Le Compagne e i Compagni della "Sinistra Socialista" che si sono ritrovati oggi a Sassuolo, in rappresentanza delle realtà territoriali di Piemonte, Lombardia, Liguria, Veneto, Friuli Venezia Giulia, Emilia Romagna e Marche, oltre al Compagno "Franco Bartolomei" e ad altri Compagni del Lazio, dopo un ampio dibattito a cui ha partecipato anche il Compagno "Lanfranco Turci" e portato il proprio saluto il segretario della Federazione PSI di Modena, hanno approvato il seguente documento:

Gli accadimenti di questi ultimi mesi, se non degli ultimi giorni, portano la sinistra a porsi con urgenza alcune questioni su come affrontare l’opportunità offerta per il futuro dal risultato di Mirafiori prima, e dalla crisi, personale e politica, poi, che stringe il premier e il governo di centro-desta.
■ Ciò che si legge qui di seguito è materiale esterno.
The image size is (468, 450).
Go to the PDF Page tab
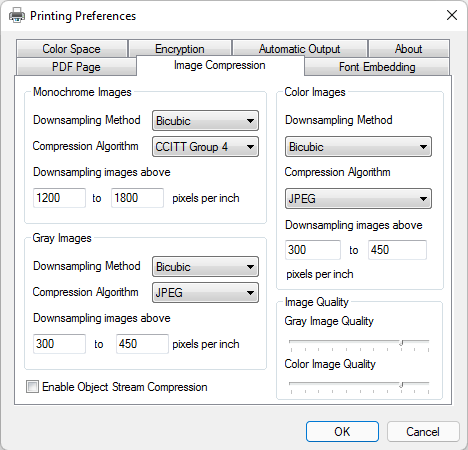76,67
Come socialisti innanzitutto, ma poi come rappresentanti della sinistra del PSI e attivisti delle Leghe socialiste che stanno sorgendo in tutta Italia, sentiamo come ineludibili alcuni punti, per altro già ribaditi nella mozione che avevamo presentato al congresso di Perugia.
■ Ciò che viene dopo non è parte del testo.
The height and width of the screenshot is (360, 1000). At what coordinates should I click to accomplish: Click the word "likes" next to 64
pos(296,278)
  • I Socialisti si devono impegnare nel cantiere della nuova sinistra italiana con DETERMINAZIONE, non può esservi spazio per alcuna idea di autosufficienza suicida. I risultati elettorali del Partito Socialista degli ultimi due anni, chiaramente negativi, rappresentano il fallimento di una presunzione di autosufficienza che conduce a perseguire , a dispetto di vuote proclamazioni identitarie, solo tattiche di sopravvivenza prive di qualsiasi valenza strategica per il socialismo Italiano, destinate inevitabilmente a concludere irreversibilmente la loro parabola nelle liste del PD. Il ricorso al tatticismo rischia di azzerare le nostre residue potenzialità politiche, allontanando il Partito dal perseguire con determinazione qualsiasi progetto finalizzato alla costruzione di una nuova forza in grado di riproporre con ben maggiore consistenza politica le ragioni del socialismo italiano ed europeo, a cui affidare la continuità del nostro patrimonio culturale e politico e su cui costruire la nostra rinascita. Il PD, in particolare, ha ribadito l’incapacità di offrire una credibile proposta politica su cui misurare le difficoltà del governo e l’incapacità di tornare a parlare al proprio blocco sociale di riferimento rappresentato dal mondo del lavoro, fino ad accettare dinamiche socio-economiche le cui conseguenze dirette sono state la flessibilizzazione e la precarizzazione dei rapporti di lavoro. Il logoramento del tentativo del PD di concepire il nuovo ulivo essenzialmente come una preliminare riaggregazione attorno a se del centro sinistra, finalizzata ad un successivo rapporto politico di stretta alleanza con il nuovo centro nascente, sta progressivamente mostrando come la propria debolezza politica non può essere risolta eludendo il nodo centrale della necessità di un recupero complessivo della autonoma identità riformista del centro sinistra, come premessa principale della sua capacità di aggregazione, prima nell’elettorato e, successivamente, nel sistema politico.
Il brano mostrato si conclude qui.